▶ Activity:
What are the lines from the one with "The width and height of the screenshot is (332, 291)." through the end of the records below, written out exactly and without the pictures?

▶ Entries taken from a collection:
┄┄┄┄┄┄

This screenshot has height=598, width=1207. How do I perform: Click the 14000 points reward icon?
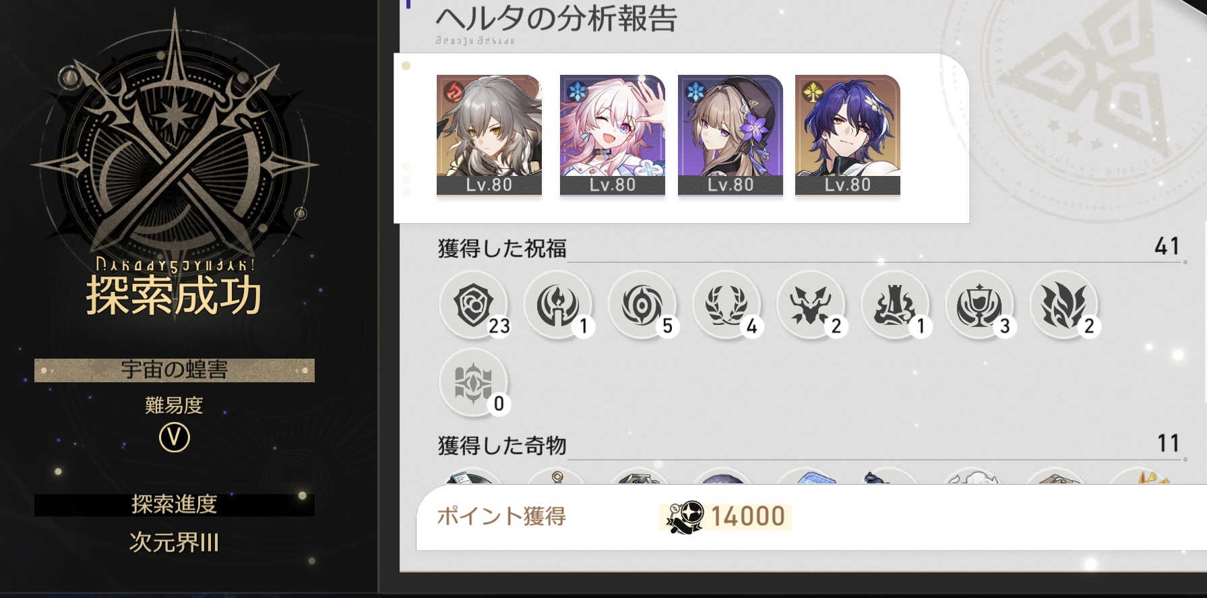click(x=685, y=517)
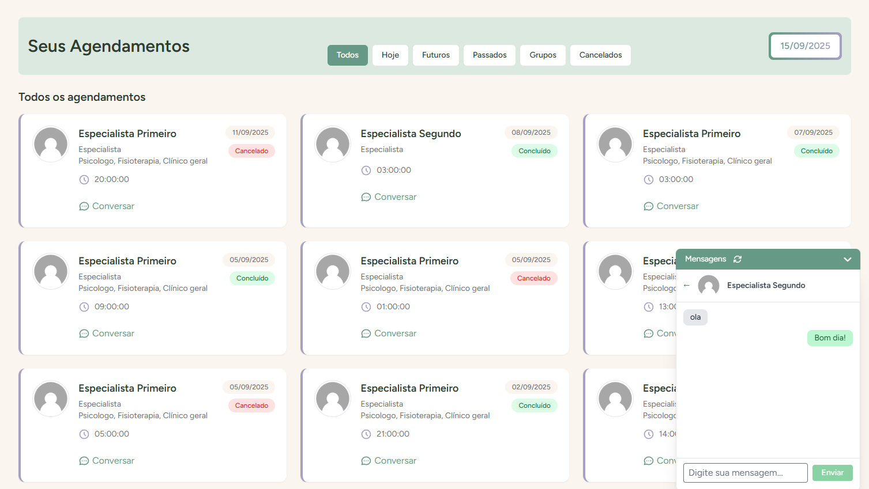This screenshot has width=869, height=489.
Task: Click avatar on Especialista Segundo appointment card
Action: [333, 144]
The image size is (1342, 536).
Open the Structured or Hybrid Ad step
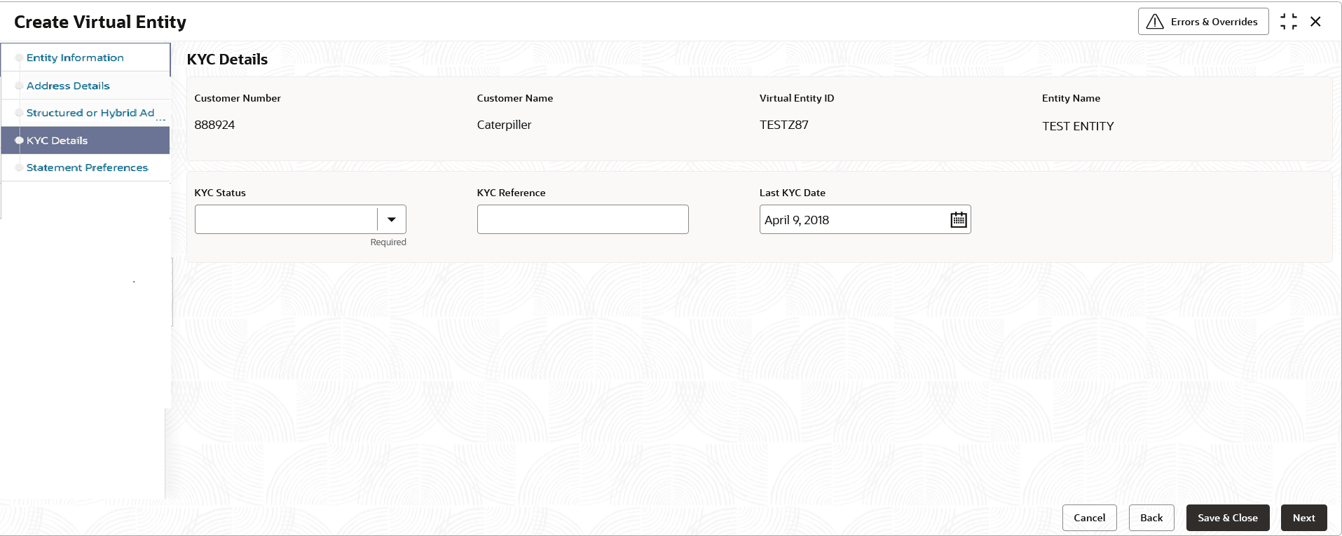pyautogui.click(x=90, y=113)
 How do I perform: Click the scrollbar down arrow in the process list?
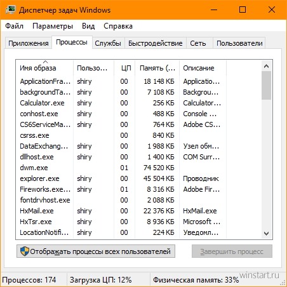(266, 234)
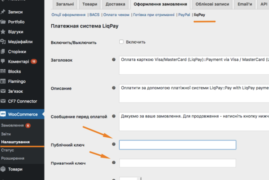Open Медіафайли in the admin sidebar

click(x=20, y=42)
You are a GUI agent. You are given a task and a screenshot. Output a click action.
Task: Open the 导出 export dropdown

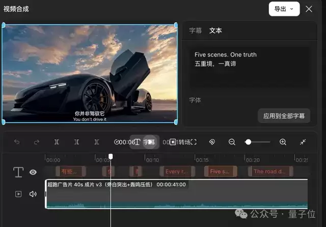pyautogui.click(x=284, y=9)
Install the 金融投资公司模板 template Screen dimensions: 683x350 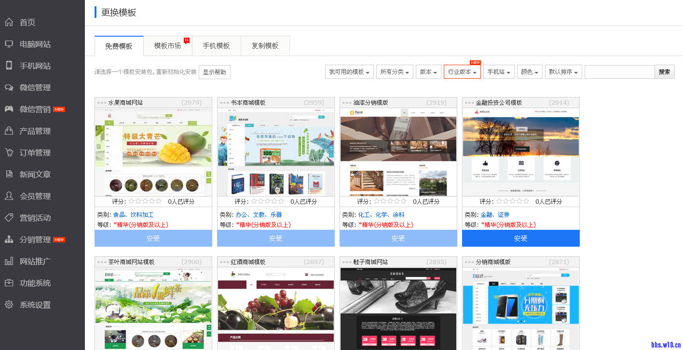click(x=520, y=238)
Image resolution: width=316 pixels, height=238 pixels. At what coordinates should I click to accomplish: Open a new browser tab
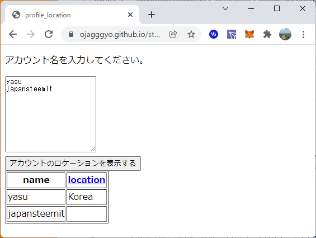tap(152, 15)
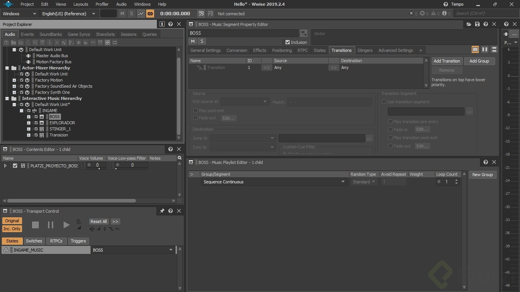Click the M mute button under the BOSS name

coord(193,42)
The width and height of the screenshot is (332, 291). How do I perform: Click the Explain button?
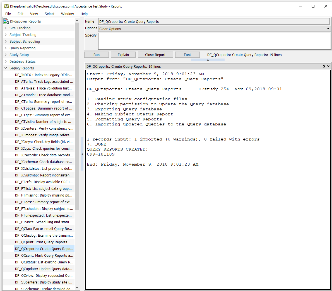click(123, 55)
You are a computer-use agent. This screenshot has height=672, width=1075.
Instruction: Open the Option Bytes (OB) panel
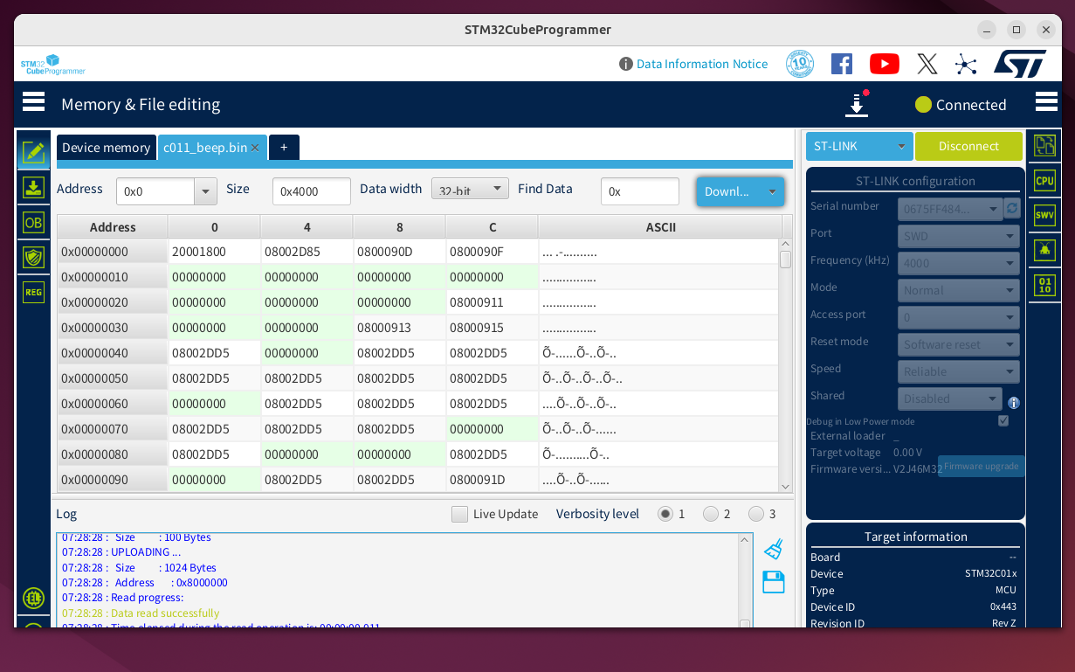click(x=33, y=223)
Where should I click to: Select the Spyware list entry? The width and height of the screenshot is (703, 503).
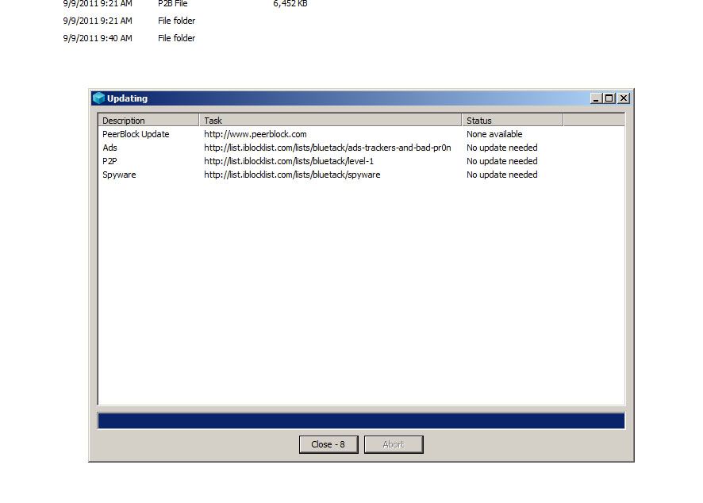click(119, 175)
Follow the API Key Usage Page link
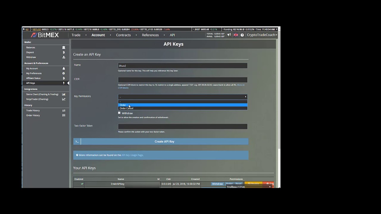Image resolution: width=381 pixels, height=214 pixels. [132, 155]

┄┄┄┄┄┄

▶ Written reply:
The width and height of the screenshot is (332, 291). How do I perform: Click the Explain button?
click(123, 55)
You are a computer-use agent. This screenshot has height=672, width=1075.
Instruction: Open the Option Bytes (OB) panel
click(x=33, y=223)
Where should I click to: Select the Spyware list entry? The width and height of the screenshot is (703, 503).
click(119, 175)
Follow the API Key Usage Page link
Image resolution: width=381 pixels, height=214 pixels. [132, 155]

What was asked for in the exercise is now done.